Tek başına kurtuluş hayali

Hemen her toplum farklı ekonomik, sosyal, kültürel ve etnik katmanlardan oluşur. Bu toplumsal katmanlar haklarını gözetmek amacıyla farklı yol ve yöntemlerle çeşitli siyasi partilere angaje olur, siyasal bir taban oluştururlar. Hayal ettikleri dünyayı ve kişisel hedeflerini bu siyasi oluşumlar üzerinden kurgularlar. Doğal olarak bir siyasal taban birden fazla siyasal oluşuma karşılık gelebilir ki genelde de öyle olur.
Örneğin: Türban kullanımının kamusal alanda serbest olmasini isteyen ama asgari ücretle geçinmek zorunda olan birinin tercihini yaparken, kendisini hangi siyasi oluşuma ait hissedeceği sorunsalı.
Fakat bu sağlıklı süreç, çoğu zaman teorik sınırlarını ve siyasetin doğasını da aşarak hem siyasi partileri hem de toplum kesimlerini yozlaşma noktasına taşır. Hak arama, hak teslim etme ilişkisi, sistemi sömüren tarafların karşılıklı orta oyununa dönüşür.

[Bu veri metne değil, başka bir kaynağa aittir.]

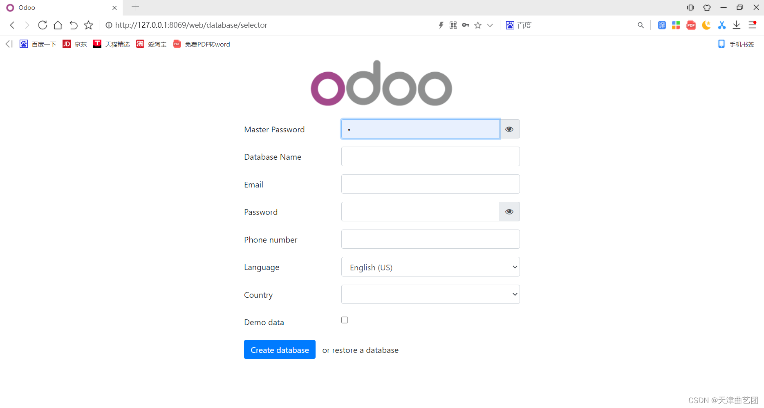The image size is (764, 408).
Task: Open the Country dropdown
Action: [x=430, y=294]
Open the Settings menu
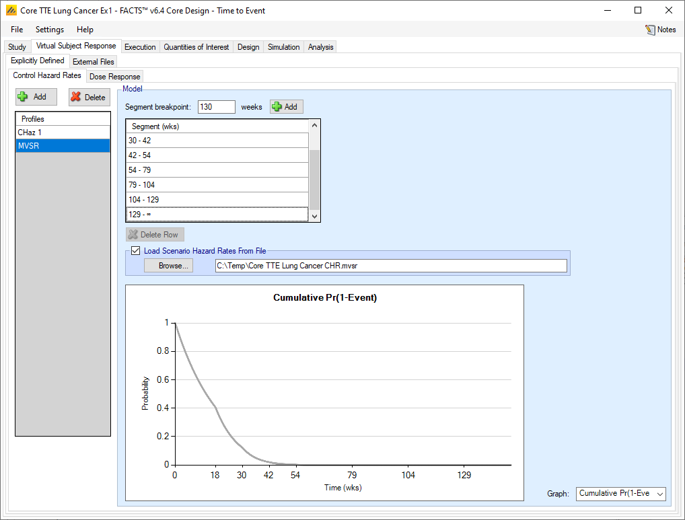 pyautogui.click(x=50, y=30)
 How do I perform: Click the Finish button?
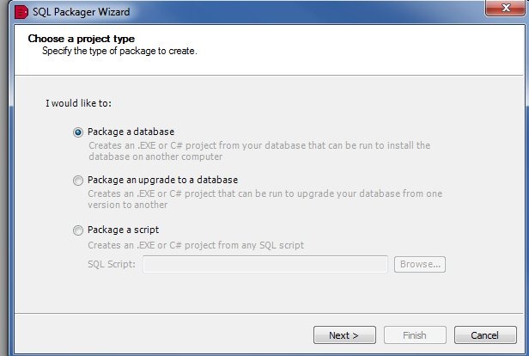click(x=415, y=335)
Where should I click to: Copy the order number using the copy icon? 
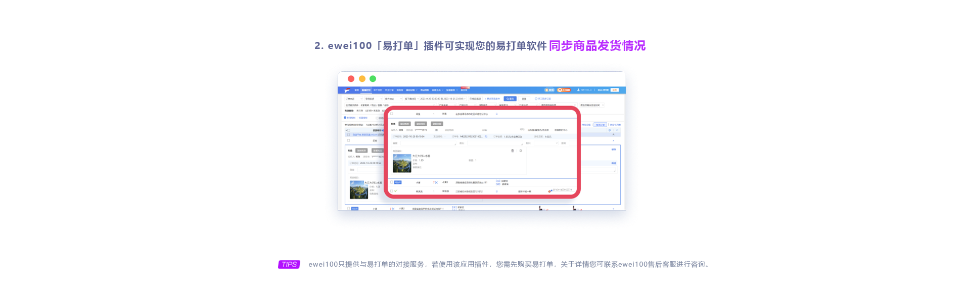coord(486,136)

Yöneticilerin popülist, toplum kesimlerinin ise oportünist anlayışları sonuç olarak içten içe çürüyen bir toplumsal yapı oluşturur. Toplumun farklı kesimlerinin bulundukları konum üzerinden kendilerine özel, çıkarcı bir yaklaşımla çözüm arayışları, sorunun asıl kaynağını ve çözümünü işaret etmektedir. Bir türlü dört ayağı üzerine oturtulamamış masa misali, sistem bazen sendelemekte, bazen de devrilmekte. Maalesef farklı toplum kesimleri devrilen masaya bile bu durumdan ben ne kazanabilirim anlayışı ile bakmakta. Toplumun sadece bir kesimi için çözüm üretmek ve toplumun bir kesiminin "ne koparabilirsem" anlayışı üzerine kurulmuş bir sistemin sağlıklı bir yapı üretmesi doğal olarak mümkün değildir.
Büyük resmi göremeyen, ülkenin geleceğini düşünmeyen bu sorunlu anlayışın bizi getirdiği nokta açıkça ortada zaten.
Yargı sistemi beni kayırıyorsa "değmeyin keyfime". Adil olup olmaması önemli değil diye düşünenler, günlük çıkarların peşinde koşanlar... Herkese, her zaman ve eşit adalet söz konusu olmadıkça hiç bir toplumsal kesime huzur yok.
Hapishanede yatan benden değilse, kapatılan benim partim, benim TV kanalım değilse, ihaleleri biz alıyorsak, sistem bizi zenginleştiyorsa, her şey yolunda gidiyor. Alabildiğimiz kadarını alırız. Beslenemeyenler, barınamayanlar, eğitimden yoksun kalanlar, kısacası başkaları bizi ilgilendirmez diyenler...
Herkes doymadıkça, barınmadıkça, temel ihtiyaçlarını karşılamadıkça hiç birimize iyi bir gelecek yok.
Ormanlar yanarken, zeytinlikler tarumar edilirken, sular zehirlenirken hiç birimize aydınlık bir gelecek yok.
Sadece bir inanca, bir etnik gruba demokrasi, eşitlik vaad ederek demokrasimiz gelişmez. Aydınlık yarınlar tüm toplumsal kesimlerle birlikte olur .
Kısacası, siyaset ve onun etrafında kümelenmişlerin orta oyununda sahne alan ne koparsam karcılar, bireysel geleceğinizi bilmem ama ülke için hiç hayırlı şeyler değil bunlar. Gittiğimiz yol hiç iyi bir yol değil. Bu gemi, o limana ya hepimizi götürecek ya da hiçbirimizi.